Le défi américain en éducation et le Québec

US-POLITICS-EDUCATION-BIDEN
Photo AFP Le président américain, Joe Biden, a présenté son plan en éducation le 2 juillet dernier, à Washington.

Coup d'oeil sur cet article

Quelle est la grande priorité nationale de Joe Biden ? La Chine ? Les infrastructures ? La lutte contre les républicains ? Non. Sa grande priorité est l’éducation. Et nous ferions bien de nous adapter parce que sinon, nous risquons de perdre une partie des avantages compétitifs que nous avons sur les États-Unis.

• À lire aussi: Face au virus, Biden célèbre une victoire, pas la fin de la guerre

La semaine dernière, dans son discours au Congrès, Biden a soutenu que si les États-Unis sont parvenus à dominer le 20e siècle, c’est d’abord parce que leur population était plus éduquée qu’ailleurs dans le monde. 

Mais peu importe, Biden veut porter de 12 à 16 le nombre d’années de scolarité obligatoire et gratuite. Il veut le faire en envoyant les enfants plus jeunes à l’école et en augmentant la formation offerte par les collèges communautaires (un peu l’équivalent de nos cégeps). 

Que Biden réussisse ou non à réformer l’éducation, il soulève un enjeu essentiel de la compétitivité internationale du Québec : la main-d’œuvre des autres sociétés industrialisées est de mieux en mieux formée. 

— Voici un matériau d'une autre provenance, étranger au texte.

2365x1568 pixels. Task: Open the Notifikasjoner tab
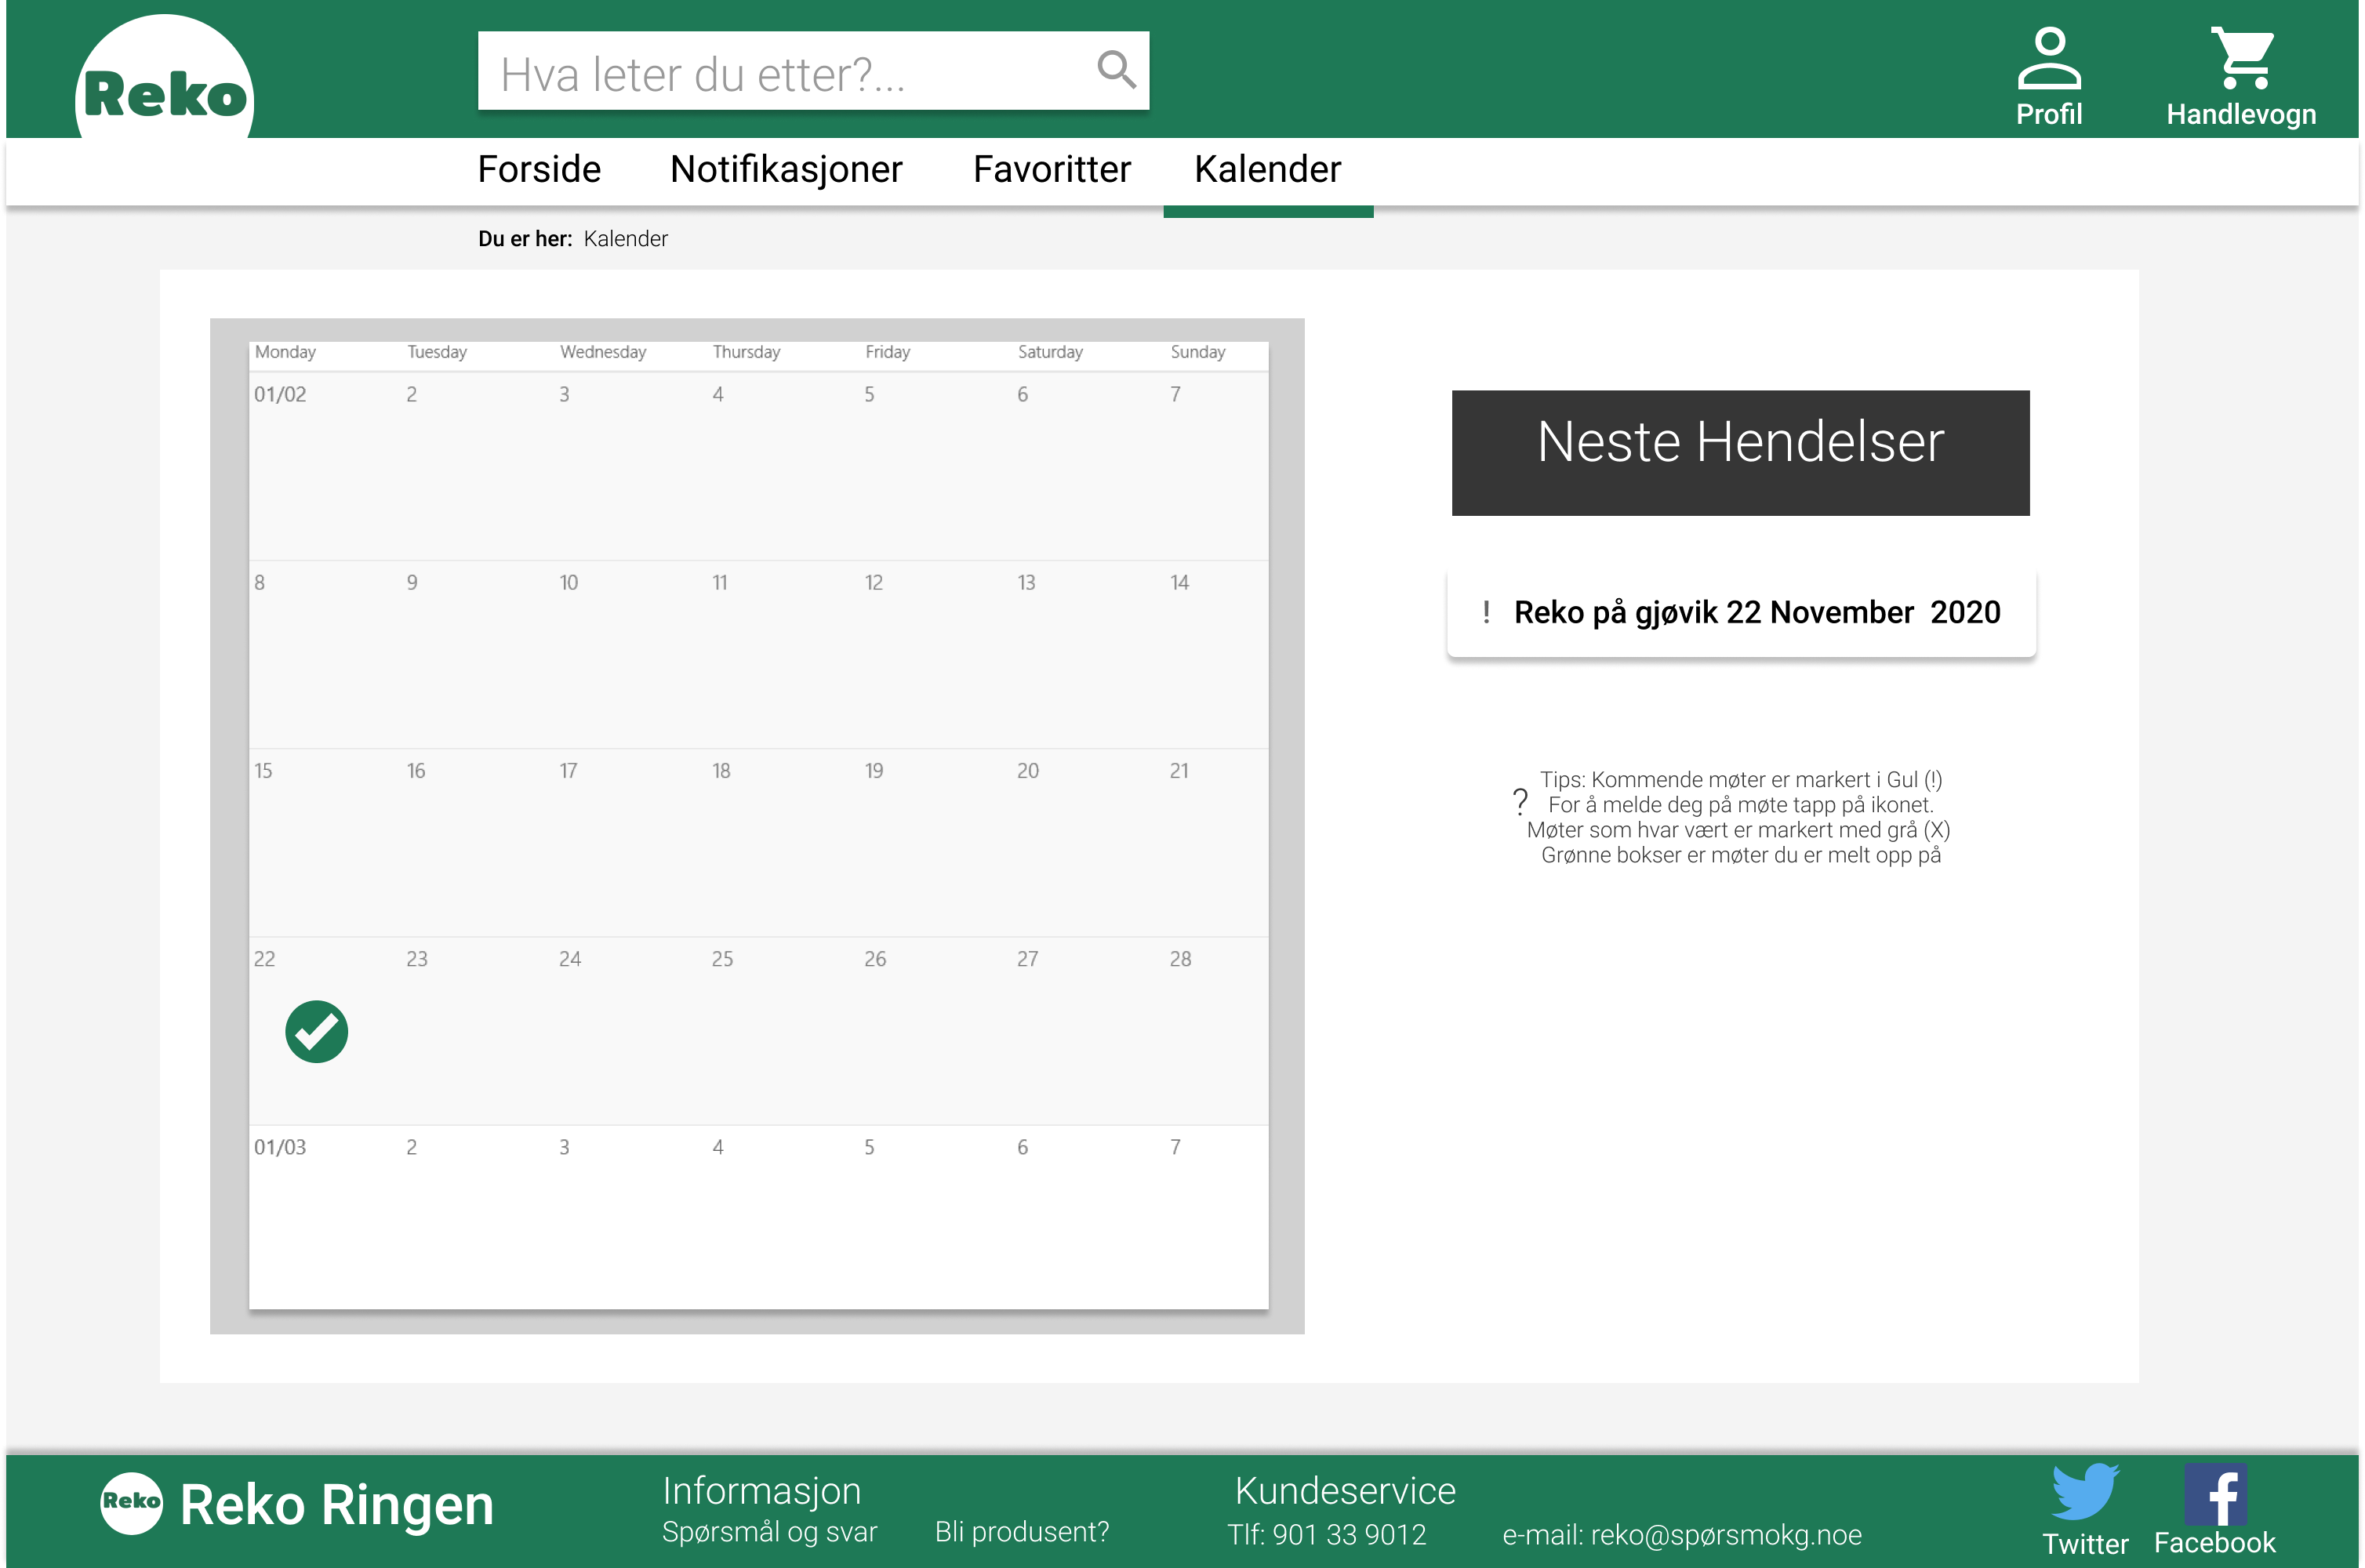[786, 169]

Si le Québec veut demeurer compétitif, il devra lui aussi améliorer la formation de ses travailleurs. Le défi en devient urgent.

Bonne nouvelle

La bonne nouvelle est que cette formation peut être facilement étendue en bas âge. Des programmes de développement pour les tout-petits de 0 à 4 ans (oui, si jeunes !) donnent des résultats documentés impressionnants. Ces programmes, fondés sur les chansons, les histoires et les comptines, fonctionnent très bien à raison d’une ou deux séances par semaine, en présence des parents.

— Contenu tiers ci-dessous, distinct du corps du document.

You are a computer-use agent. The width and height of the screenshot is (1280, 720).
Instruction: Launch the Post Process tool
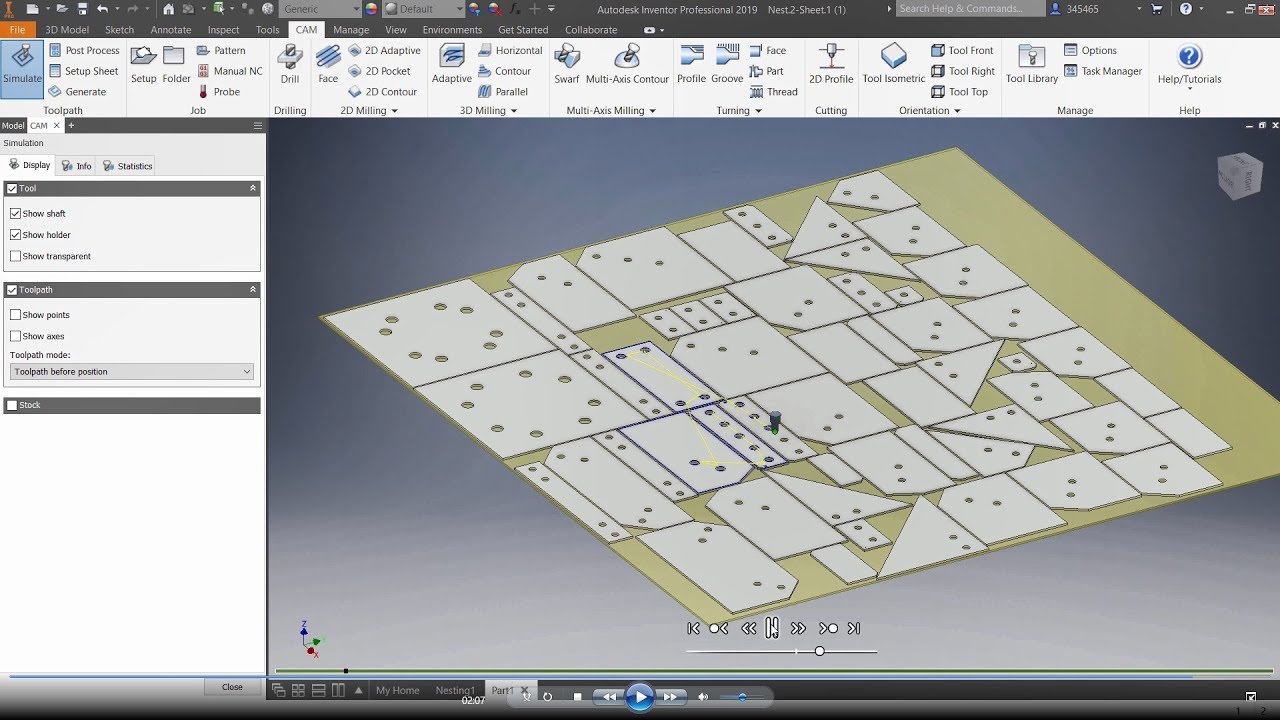click(92, 49)
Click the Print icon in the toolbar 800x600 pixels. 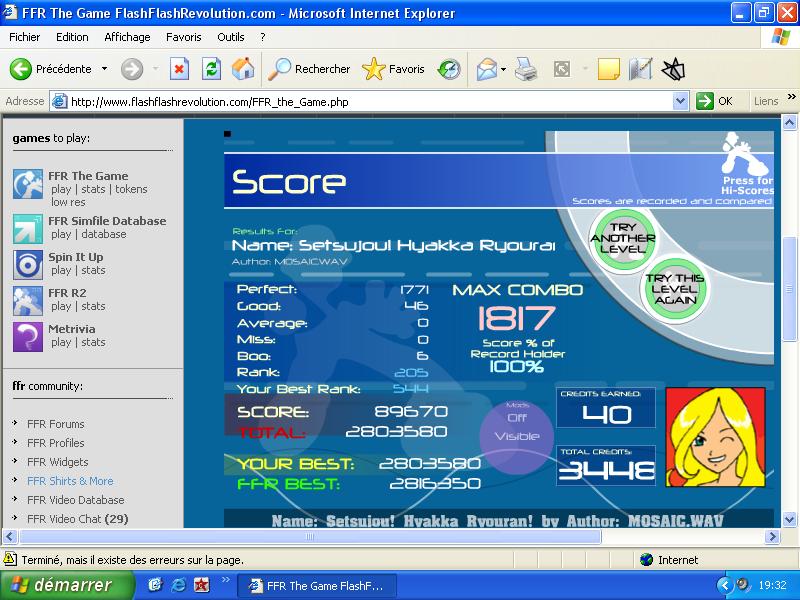[526, 69]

Le renforcement de l’éducation aux cycles avancés est plus difficile à obtenir. Les programmes de performance mis en place par François Legault, à l’époque où il était ministre de l’Éducation, ont eu des effets pervers. Certes, le nombre de diplômés a augmenté, mais la valeur de certains diplômes a diminué, et surtout, de crainte de perdre de manière irrémédiable du financement, les administrations universitaires exercent sur plusieurs départements des pressions pour qu’ils diplôment un maximum d’étudiants.

Pistes de solution

D’autre part, une question fondamentale est rarement posée : quel est le pourcentage de la population qui a les capacités requises pour mener des études plus longues ? De nombreux programmes professionnels longs restent désertés.

Comment concrètement augmenter le niveau d’éducation générale, en particulier celui des garçons, qui est maintenant plus faible que celui des filles ? Plusieurs pistes de solutions sont possibles. 

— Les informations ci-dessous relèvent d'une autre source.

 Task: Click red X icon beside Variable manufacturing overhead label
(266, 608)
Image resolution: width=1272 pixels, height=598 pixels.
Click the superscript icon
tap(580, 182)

Sans doute faut-il éviter des modèles comme ceux de la Corée ou du Japon où les enfants sont privés de vie familiale et de vie sociale en dehors de l’école en raison de longues heures d’études supplémentaires.

Il serait temps de briser le quasi-monopole des sciences de l’éducation dans l’enseignement secondaire et en rouvrir l’accès aux détenteurs de maîtrises.

De même, il faut cesser de financer les écoles qui imposent une éducation fondamentaliste religieuse et qui gâchent tant de vies et de vocations professionnelles.